STATED PROBLEM -
List each line of the listing below that contains the string "screenshot". Case counts.

TASK INPUTS -
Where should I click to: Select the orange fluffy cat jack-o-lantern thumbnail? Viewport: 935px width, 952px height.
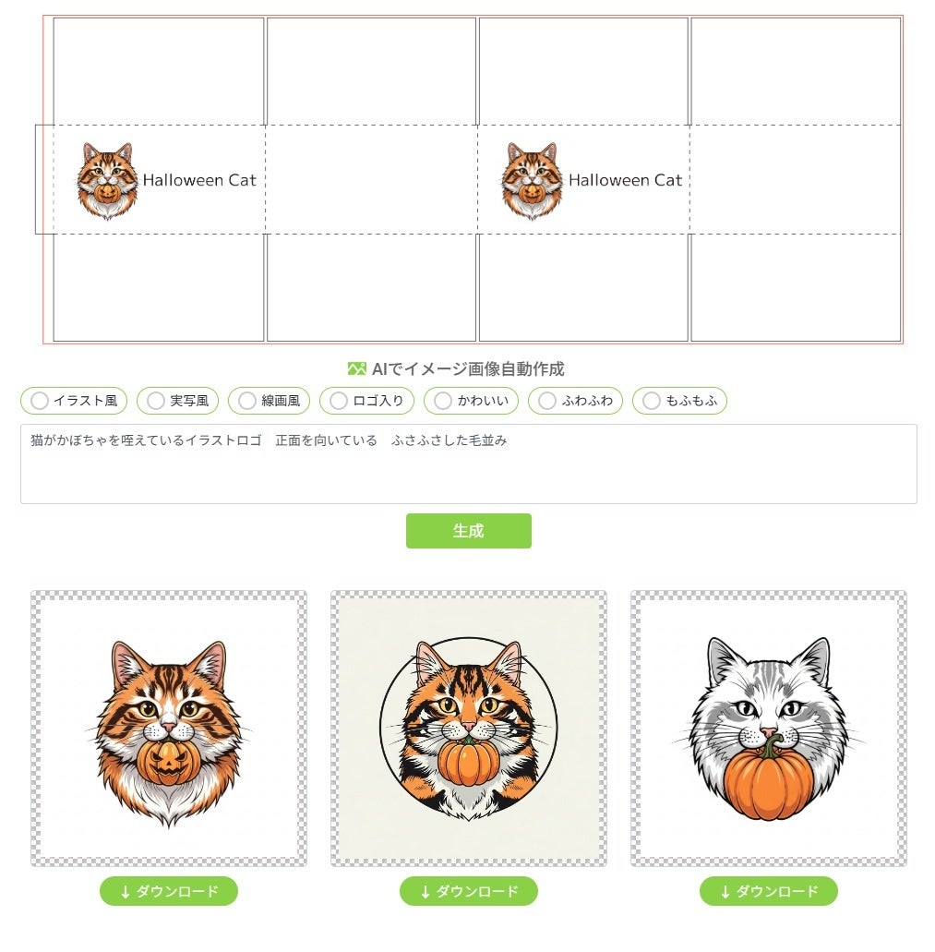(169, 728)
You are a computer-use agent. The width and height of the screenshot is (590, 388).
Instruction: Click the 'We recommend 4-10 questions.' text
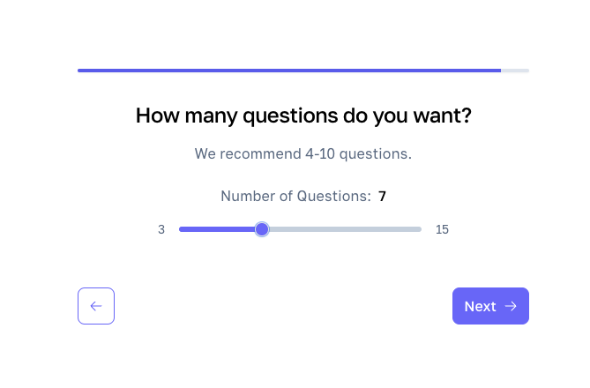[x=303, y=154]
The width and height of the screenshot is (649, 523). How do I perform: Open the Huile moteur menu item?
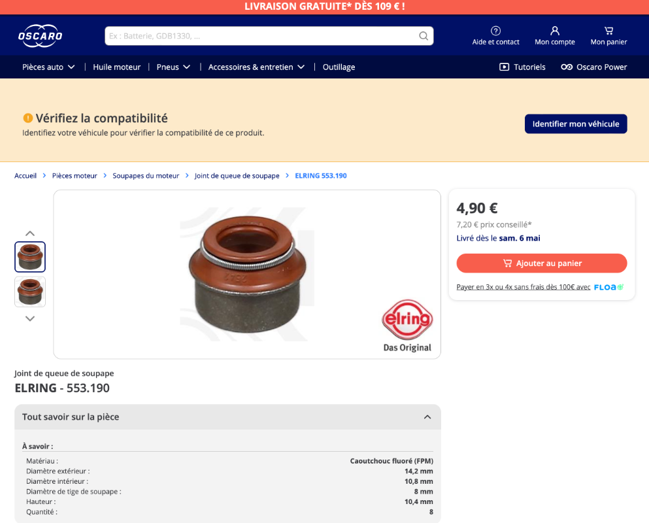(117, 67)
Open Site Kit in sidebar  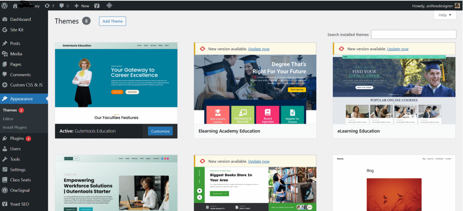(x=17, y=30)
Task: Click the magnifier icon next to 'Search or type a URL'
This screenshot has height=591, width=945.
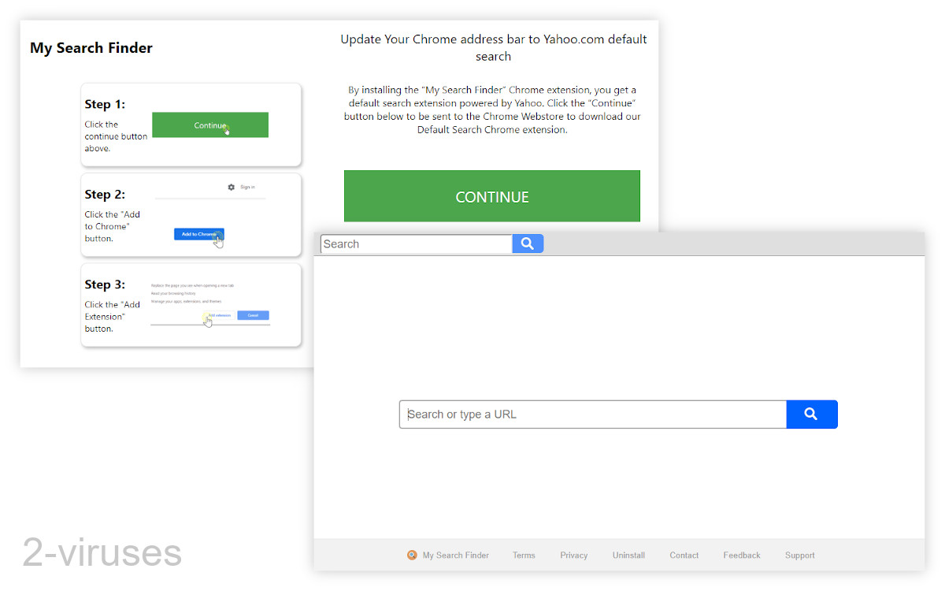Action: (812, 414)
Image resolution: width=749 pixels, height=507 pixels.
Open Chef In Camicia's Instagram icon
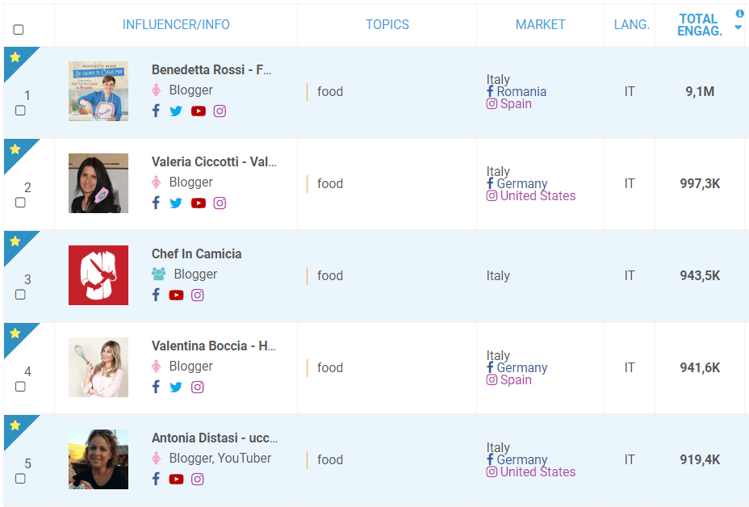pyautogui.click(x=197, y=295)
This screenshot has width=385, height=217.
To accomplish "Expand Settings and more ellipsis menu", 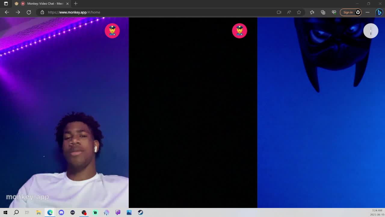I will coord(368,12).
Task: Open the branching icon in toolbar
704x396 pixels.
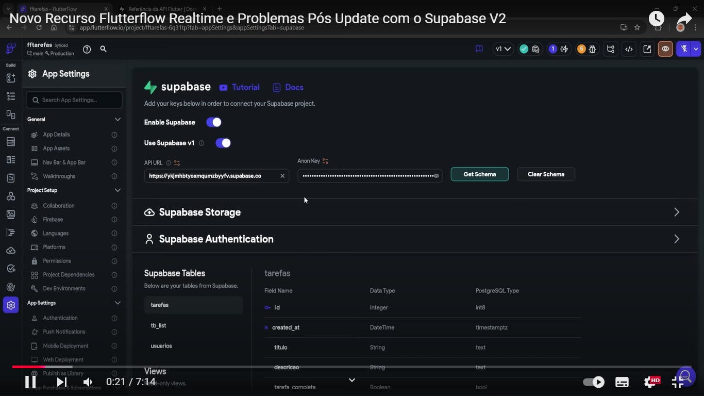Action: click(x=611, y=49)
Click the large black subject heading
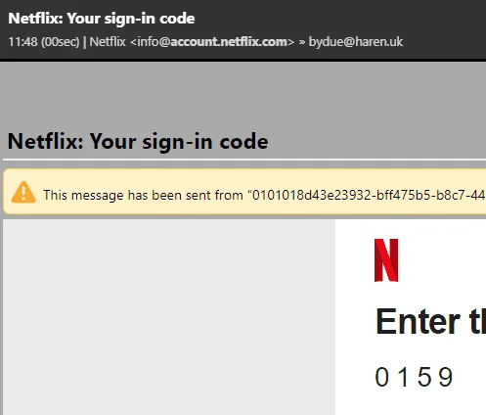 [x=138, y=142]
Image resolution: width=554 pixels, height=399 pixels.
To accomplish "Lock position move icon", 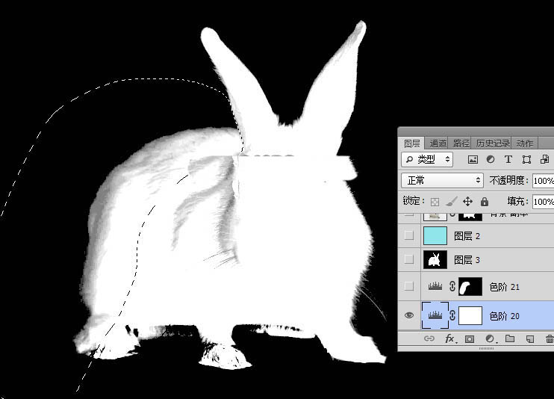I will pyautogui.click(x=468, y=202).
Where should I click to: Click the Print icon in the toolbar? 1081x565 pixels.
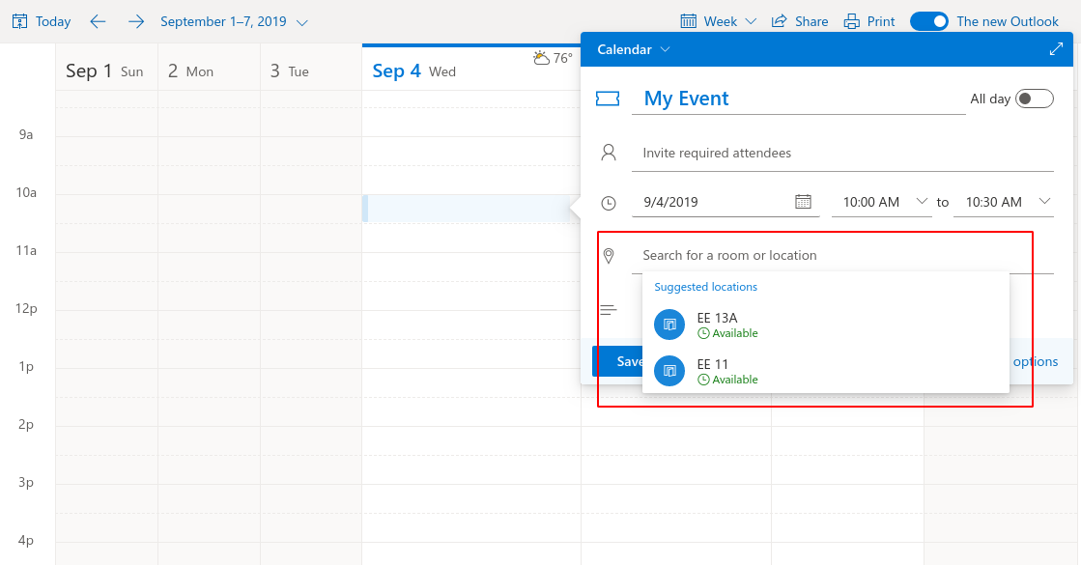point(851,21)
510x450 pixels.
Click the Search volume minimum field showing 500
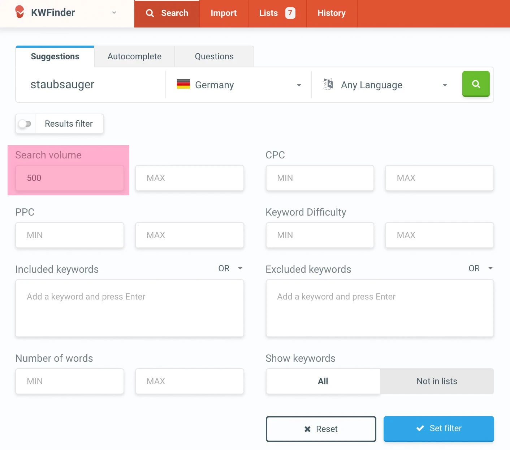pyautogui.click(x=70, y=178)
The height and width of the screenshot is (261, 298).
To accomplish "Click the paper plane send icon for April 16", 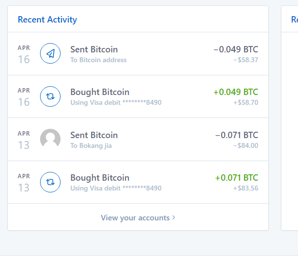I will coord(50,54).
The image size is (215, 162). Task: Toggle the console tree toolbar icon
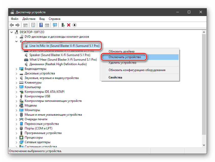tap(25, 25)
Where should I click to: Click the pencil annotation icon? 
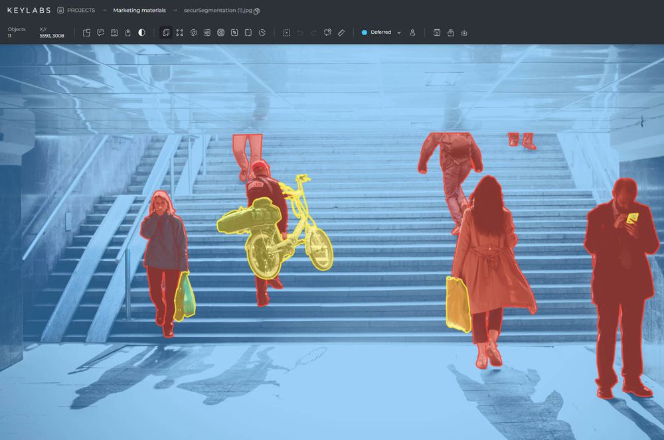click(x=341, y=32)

ANSWER IN FULL -
You are a computer-use agent. The width and height of the screenshot is (590, 388).
The width and height of the screenshot is (649, 523). How do I perform: Open the Huile moteur menu item?
This screenshot has height=591, width=945.
This screenshot has width=385, height=217.
The height and width of the screenshot is (261, 298).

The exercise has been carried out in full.